Sibitrema is a genus which belongs to the phylum Platyhelminthes and class Monogenea; the only species included in this genus is parasite of fish.

==Systematics==
Sibitrema was established to accommodate Sibitrema poonui from the gills of the bigeye tuna Thunnus obesus , designated as the type species of the genus. Mamaev (1967) established a new genus Metapseudaxine for monogeneans similar to Sibitrema. Metapseudaxine was synonymized with Sibitrema.

This genus resembles Pseudaxinoides in having a single row of clamps on one side of the body and one row of lateral vaginal
openings on each side of body . However, it differs from it in having testes preovarial, ovarial and postovarial.
Sibitrema can be distinguished by other monogeneans by the following features:
- A narrow "neck" between anterior mam part of body and opisthaptor.
- Testes preovarial, ovarial and postovarial.
- One row of lateral vaginal openings on each side of body.

==Morphology==
Individuals of species of Sibitrema, like any typical polyopisthocotylean monogenean, have an anterior organ called prohaptor, which is mainly used for feeding and attachment. Although the prohaptor is not the primary attachment organ, it is used to anchor the body of the parasite while the opisthaptor is being repositioned. The opisthaptor is an important attachment organ that allows these ectoparasites to latch onto their hosts.

The body is partly scalloped, extremely long, and consist of three parts: a long wide anterior part gradually tapering anteriorly in its anterior half or third, a narrow neck, and a long haptor.
Located at the anterior part of the worm is the funnel-shaped mouth that is connected to the pharynx which is larger than the buccal
suckers, followed by the long wide oesophagus esophagus that is smaller in diameter compared to the pharynx. The esophagus then divides into intestinal crura, which extends further posteriorly. The cruca is divided into pouches, which extend between vitellaria. Vitallaria are glands that secrete yolk around the egg. This digestive pathway is observed to be continuous throughout the entire worm.

The worms are hermaphroditic, containing both male and female organs.
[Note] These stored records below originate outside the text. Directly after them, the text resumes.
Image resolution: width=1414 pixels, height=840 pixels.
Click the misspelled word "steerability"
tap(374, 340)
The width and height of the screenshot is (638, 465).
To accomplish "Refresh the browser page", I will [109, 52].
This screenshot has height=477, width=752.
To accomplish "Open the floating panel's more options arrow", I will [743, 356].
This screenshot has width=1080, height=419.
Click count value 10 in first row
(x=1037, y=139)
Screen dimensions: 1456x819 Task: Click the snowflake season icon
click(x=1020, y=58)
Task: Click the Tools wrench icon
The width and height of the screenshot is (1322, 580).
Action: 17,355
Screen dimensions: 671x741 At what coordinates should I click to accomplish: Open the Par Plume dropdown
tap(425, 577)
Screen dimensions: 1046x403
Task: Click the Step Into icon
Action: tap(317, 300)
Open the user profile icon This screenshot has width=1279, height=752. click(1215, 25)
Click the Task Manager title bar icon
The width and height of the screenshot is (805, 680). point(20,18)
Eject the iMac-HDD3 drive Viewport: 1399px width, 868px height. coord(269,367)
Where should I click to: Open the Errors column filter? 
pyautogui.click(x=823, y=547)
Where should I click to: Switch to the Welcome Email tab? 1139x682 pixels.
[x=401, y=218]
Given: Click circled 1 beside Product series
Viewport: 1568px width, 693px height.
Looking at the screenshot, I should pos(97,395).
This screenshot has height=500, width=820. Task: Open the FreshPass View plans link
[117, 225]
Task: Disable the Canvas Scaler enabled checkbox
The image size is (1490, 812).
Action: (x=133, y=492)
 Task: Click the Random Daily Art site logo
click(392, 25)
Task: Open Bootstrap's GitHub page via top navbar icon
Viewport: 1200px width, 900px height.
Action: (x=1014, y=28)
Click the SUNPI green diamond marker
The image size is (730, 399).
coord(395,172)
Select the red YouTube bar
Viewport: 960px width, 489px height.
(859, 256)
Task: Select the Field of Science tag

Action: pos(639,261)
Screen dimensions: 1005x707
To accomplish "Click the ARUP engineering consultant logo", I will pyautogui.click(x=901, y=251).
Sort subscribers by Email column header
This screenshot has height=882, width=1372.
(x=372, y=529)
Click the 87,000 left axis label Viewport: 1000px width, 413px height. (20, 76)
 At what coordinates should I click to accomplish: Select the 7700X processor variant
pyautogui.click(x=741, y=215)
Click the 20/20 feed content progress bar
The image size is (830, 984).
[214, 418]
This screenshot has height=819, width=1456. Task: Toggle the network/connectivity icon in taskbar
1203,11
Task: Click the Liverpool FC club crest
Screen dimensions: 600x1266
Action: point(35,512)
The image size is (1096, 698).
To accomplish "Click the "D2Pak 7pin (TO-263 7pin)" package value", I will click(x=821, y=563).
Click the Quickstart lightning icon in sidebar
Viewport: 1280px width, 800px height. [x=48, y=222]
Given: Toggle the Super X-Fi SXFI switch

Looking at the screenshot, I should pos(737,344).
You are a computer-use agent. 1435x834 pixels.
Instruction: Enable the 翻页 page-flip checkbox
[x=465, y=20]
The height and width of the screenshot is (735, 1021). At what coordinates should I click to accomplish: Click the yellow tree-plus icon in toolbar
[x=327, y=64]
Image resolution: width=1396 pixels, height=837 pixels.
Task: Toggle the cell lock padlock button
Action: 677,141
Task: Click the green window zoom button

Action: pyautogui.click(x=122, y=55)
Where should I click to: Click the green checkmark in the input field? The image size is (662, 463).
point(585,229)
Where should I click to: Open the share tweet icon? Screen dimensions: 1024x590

Each worm has reproductive organs such as vas deferens, testis, uterus, vitelline duct, ovary, and vitellaria. They also have flame cells that function as a kidney and remove waste material. A short duct that opens to the outside on the dorsal surface is composed of four canals on each side, two posterior and two anterior, that come together laterally to the cirrus. During observation on immature specimens, these canals can still be seen. However, on adults, these canals are concealed by vitellaria.